*Instructions for the task*
Please update the manga discussion below by restating the part starting with "Sports adventures like" and going on through "in a while.", with "cooking" replaced by "gardening".

*Text passage*
┏━━

PictureBox owner Dan Nadel says that the audience for these books is not the traditional manga reader. “It seems like it’s a lot of the same people reading other PictureBox books and authors like the indie anthology Kramers Ergot, Matthew Thurber, and Sammy Harkham,” he says. “There’s a couple generations of readers hungry for this broadening of the manga narrative.”


The “manga era” might be receding a bit into the the keepsake box of future millennial nostalgia but there’s still plenty of life in that category.

Comments

  1. Torsten Adair says:

    The million dollar question, which I asked back in 2006 or so:

    What happens when the teens devouring manga get tired of same old same old?

    Do they quit manga and discover some other distraction?

    Do they discover other genres in manga?

    And… if they draw, will they create manga and comics?

  2. Well, what happened? Are those who read manga in 06 onto something else in 13 or what, they all growed up by now. I’d hope some have learnt to write and draw and will create comics and do something new, rather than copy the same old same old.

  3. Peter Urkowitz says:

    Actually, I’m having a hard time finding much of the same old same old manga genres that I enjoyed a decade ago.

    Martial arts extravaganzas like Dragonball? I guess there are Naruto and Bleach, but they seem to be spinning their wheels. One Piece is still enjoyable, but it seems to be an outlier.

    Giant robot space opera like Macross? I’m drawing a blank on compelling modern examples.

    Sports adventures like Eyeshield 21 or Whistle? Again drawing a blank.

    Romances like Maison Ikkoku, not just yaoi or hentai? Nothing I have seen recently has been appealing to me.

    Manga about everyday topics like cooking, or business, like Oishinbo? I haven’t seen anything like that in a while.

    Have I changed as a reader, or does the landscape of manga seem genuinely bleaker? I do appreciate the attempts by more literary publishers to expand their manga lines with older or more independent works. And I remain hopeful that more great Japanese material is just waiting to be released. But the US market is not what it was.

  4. Torsten and Alex, I’ll give you a totally unscientific and anecdotal answer to your question, based on my experience with my daughters and their friends, reading to fifth-graders every year on Community Reading Day, and talking to librarians: Most of the kids I knew as teenagers (now in their early 20s) read manga for a few years and then stopped. They didn’t move on to the mature titles—that’s a totally different audience. They are still readers, and they will pick up an occasional graphic novel as they would any other type of book, but they aren’t married to the medium.

┗━━

*Data extracts*
┏━━

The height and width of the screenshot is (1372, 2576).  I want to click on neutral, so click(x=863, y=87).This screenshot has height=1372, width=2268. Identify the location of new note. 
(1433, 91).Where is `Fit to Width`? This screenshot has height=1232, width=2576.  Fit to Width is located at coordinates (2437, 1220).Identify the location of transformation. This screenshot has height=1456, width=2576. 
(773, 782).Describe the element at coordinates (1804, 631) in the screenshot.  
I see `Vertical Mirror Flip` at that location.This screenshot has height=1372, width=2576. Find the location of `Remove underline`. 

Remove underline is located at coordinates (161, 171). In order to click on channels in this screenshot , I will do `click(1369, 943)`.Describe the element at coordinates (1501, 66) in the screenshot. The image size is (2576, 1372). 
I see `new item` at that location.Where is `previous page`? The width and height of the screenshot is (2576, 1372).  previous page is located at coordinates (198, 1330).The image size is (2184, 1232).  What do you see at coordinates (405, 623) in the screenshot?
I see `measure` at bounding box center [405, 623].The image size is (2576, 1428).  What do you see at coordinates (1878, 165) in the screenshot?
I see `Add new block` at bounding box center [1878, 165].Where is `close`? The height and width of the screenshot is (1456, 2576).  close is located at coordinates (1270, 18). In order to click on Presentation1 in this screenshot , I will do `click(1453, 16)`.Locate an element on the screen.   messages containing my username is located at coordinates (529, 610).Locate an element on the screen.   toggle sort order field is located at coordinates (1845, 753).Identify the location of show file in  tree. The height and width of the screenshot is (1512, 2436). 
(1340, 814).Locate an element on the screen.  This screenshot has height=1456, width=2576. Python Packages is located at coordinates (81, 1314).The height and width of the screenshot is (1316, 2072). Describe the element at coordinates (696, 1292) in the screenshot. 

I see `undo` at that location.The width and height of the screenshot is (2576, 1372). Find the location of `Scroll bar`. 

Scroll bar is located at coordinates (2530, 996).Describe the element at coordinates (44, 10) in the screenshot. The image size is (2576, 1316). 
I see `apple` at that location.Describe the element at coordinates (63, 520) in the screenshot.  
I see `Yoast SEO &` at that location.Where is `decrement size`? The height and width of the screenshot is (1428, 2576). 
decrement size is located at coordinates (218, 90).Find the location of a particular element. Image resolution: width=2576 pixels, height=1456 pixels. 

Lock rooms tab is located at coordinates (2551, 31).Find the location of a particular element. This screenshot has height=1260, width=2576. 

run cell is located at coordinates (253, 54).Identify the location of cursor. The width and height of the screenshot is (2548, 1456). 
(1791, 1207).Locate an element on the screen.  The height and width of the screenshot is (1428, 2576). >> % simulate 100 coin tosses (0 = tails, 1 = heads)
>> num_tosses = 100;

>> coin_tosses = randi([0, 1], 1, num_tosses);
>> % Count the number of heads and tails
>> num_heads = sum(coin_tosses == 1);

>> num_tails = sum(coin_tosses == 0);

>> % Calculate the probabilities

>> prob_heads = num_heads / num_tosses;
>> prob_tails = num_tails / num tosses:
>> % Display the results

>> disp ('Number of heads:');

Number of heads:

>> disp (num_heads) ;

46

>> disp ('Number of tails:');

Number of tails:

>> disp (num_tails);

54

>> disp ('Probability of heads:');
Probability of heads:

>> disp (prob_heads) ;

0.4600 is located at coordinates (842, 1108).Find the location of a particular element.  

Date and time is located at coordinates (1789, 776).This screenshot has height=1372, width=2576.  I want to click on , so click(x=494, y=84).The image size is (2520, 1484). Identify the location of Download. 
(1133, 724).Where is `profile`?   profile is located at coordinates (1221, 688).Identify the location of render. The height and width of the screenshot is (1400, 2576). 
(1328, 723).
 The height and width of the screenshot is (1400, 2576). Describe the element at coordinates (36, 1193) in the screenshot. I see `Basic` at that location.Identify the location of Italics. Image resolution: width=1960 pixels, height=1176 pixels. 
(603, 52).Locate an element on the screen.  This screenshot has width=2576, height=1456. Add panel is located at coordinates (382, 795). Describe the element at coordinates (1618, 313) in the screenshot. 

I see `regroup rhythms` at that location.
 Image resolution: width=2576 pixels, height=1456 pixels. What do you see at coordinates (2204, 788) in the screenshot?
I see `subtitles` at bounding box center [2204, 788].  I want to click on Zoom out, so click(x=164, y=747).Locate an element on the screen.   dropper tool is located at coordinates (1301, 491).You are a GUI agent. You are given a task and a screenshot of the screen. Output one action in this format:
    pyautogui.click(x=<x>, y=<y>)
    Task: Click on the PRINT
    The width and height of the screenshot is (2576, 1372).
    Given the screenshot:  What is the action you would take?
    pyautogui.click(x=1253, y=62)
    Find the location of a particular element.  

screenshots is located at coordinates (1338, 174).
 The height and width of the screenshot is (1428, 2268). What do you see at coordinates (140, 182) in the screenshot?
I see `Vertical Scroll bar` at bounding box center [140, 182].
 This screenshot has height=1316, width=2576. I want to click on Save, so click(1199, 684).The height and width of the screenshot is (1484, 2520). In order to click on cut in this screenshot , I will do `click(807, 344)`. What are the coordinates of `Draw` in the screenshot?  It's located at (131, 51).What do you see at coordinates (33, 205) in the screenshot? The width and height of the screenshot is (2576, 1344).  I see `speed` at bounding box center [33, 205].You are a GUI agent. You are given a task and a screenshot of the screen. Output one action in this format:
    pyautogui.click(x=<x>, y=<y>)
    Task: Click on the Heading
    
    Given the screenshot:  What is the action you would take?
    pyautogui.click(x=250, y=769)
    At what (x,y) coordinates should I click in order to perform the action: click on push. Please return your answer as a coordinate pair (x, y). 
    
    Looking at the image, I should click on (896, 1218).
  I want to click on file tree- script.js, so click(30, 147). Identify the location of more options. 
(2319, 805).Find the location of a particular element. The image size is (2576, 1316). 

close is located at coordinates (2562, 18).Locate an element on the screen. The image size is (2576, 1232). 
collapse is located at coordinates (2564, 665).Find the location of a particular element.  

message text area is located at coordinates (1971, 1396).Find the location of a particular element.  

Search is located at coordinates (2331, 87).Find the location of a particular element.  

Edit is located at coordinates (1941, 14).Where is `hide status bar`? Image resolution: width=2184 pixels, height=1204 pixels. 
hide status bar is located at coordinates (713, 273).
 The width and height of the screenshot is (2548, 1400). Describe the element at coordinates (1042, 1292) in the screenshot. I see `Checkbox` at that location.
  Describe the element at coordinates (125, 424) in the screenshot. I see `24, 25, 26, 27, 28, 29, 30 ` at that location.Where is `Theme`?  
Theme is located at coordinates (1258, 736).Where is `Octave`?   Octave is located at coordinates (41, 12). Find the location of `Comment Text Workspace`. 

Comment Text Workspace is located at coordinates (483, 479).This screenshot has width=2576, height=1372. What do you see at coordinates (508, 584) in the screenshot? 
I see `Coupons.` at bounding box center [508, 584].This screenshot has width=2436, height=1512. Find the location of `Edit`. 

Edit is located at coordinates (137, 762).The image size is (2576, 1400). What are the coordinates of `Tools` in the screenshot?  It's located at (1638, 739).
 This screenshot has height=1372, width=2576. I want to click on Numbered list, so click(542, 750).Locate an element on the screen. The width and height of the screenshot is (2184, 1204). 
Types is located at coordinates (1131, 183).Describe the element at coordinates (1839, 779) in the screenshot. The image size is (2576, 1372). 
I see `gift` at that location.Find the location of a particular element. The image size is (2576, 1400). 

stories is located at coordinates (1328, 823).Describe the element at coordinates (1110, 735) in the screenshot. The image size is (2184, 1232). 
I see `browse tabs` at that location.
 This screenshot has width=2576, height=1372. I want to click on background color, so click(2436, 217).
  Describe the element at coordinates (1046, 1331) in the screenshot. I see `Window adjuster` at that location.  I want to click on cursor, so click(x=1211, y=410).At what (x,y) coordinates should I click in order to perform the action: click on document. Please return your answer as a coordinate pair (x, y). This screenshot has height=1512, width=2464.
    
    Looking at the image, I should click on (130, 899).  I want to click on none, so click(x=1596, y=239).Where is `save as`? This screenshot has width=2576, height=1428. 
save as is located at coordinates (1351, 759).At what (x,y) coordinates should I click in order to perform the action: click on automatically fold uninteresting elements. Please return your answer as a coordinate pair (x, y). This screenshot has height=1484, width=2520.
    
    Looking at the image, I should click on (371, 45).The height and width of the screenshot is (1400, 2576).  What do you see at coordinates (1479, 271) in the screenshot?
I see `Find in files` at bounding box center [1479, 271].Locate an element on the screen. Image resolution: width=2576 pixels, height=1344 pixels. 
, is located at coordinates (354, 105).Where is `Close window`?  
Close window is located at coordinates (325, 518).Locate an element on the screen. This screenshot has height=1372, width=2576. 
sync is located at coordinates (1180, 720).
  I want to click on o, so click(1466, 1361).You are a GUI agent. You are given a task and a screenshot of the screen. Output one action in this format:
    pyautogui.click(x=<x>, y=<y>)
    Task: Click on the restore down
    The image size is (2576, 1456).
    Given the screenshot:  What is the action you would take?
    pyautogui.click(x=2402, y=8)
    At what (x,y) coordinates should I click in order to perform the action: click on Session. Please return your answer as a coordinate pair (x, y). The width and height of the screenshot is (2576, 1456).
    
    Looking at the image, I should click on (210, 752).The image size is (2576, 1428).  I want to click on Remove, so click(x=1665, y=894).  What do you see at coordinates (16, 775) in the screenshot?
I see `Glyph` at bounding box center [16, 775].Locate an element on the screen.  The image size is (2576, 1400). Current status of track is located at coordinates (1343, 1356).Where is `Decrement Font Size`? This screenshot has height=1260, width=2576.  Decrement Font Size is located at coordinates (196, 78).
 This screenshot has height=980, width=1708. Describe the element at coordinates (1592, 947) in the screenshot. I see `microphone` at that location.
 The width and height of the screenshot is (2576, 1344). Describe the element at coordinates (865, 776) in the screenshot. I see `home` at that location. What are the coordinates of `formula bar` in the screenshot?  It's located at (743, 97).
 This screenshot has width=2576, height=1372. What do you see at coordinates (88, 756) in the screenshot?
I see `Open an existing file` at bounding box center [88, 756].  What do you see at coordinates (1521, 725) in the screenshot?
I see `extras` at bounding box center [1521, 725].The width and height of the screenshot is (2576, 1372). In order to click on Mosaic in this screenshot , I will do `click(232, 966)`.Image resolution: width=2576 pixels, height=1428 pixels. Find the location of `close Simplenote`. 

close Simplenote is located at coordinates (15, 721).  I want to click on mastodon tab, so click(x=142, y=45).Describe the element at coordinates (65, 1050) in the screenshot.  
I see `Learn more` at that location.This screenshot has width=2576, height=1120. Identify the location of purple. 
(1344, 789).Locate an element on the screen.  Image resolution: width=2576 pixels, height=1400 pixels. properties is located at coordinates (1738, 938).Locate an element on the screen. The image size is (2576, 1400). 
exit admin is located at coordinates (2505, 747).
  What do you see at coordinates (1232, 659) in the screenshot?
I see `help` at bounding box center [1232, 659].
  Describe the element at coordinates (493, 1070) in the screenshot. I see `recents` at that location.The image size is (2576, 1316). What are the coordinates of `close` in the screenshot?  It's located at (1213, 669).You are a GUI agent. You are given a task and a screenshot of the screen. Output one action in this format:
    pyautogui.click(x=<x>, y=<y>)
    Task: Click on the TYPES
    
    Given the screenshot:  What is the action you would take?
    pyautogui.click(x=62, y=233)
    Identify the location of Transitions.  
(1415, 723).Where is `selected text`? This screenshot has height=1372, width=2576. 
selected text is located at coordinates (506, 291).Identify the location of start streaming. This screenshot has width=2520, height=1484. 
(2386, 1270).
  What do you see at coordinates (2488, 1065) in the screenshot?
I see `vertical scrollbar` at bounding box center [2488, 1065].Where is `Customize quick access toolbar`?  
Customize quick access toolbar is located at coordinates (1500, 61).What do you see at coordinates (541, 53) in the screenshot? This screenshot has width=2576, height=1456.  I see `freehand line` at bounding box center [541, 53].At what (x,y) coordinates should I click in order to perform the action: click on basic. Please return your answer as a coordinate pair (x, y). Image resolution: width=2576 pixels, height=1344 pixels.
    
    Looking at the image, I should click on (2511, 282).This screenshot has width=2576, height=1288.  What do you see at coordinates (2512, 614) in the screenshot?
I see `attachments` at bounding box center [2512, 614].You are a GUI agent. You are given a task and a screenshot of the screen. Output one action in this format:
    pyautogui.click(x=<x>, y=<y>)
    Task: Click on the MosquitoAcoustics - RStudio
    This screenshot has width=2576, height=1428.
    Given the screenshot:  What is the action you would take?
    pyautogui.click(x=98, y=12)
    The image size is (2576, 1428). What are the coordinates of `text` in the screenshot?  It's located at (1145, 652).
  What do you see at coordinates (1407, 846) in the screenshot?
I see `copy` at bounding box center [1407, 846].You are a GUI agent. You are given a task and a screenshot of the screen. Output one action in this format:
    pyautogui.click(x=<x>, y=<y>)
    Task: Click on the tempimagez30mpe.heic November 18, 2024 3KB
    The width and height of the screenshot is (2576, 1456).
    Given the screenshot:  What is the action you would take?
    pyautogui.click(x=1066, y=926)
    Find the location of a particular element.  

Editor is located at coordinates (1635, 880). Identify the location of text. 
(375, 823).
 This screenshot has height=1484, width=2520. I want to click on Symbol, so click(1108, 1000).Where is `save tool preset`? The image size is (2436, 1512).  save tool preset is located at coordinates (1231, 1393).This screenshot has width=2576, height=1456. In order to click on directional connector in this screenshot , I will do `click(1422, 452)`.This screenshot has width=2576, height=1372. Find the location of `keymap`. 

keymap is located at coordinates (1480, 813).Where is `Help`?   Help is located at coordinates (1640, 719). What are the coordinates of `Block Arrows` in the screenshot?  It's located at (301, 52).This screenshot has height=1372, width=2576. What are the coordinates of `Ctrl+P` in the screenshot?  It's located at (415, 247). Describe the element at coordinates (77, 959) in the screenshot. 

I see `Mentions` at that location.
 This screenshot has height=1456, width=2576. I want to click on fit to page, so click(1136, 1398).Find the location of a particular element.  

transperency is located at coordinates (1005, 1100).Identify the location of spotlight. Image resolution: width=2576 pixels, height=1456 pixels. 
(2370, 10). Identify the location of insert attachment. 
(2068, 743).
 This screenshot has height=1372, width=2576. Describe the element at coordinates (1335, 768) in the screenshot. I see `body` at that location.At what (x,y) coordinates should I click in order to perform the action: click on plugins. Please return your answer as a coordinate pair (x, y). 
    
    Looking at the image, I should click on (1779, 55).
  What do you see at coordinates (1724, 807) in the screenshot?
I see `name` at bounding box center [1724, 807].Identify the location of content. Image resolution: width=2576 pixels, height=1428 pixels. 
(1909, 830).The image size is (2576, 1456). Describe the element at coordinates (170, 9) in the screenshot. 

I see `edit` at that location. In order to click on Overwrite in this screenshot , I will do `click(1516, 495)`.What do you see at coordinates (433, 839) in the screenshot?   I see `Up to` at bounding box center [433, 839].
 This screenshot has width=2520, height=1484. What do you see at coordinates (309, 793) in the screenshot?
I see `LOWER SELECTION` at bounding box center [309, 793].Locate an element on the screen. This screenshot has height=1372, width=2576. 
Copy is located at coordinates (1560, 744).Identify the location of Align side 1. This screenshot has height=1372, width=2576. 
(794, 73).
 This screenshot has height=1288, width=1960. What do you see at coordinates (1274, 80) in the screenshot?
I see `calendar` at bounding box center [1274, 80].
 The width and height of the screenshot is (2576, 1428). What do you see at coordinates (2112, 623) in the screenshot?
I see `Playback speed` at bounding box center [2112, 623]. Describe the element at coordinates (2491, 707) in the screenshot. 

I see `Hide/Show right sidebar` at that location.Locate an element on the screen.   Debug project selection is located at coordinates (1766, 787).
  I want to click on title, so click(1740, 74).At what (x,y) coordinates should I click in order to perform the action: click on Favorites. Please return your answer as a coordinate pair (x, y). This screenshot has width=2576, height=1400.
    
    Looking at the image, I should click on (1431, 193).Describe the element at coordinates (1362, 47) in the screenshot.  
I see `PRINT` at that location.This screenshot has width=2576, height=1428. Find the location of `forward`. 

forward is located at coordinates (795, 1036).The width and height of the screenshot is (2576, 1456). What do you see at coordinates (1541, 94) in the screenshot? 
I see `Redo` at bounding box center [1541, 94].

┗━━

*Finished task*
Sports adventures like Eyeshield 21 or Whistle? Again drawing a blank.

    Romances like Maison Ikkoku, not just yaoi or hentai? Nothing I have seen recently has been appealing to me.

    Manga about everyday topics like gardening, or business, like Oishinbo? I haven’t seen anything like that in a while.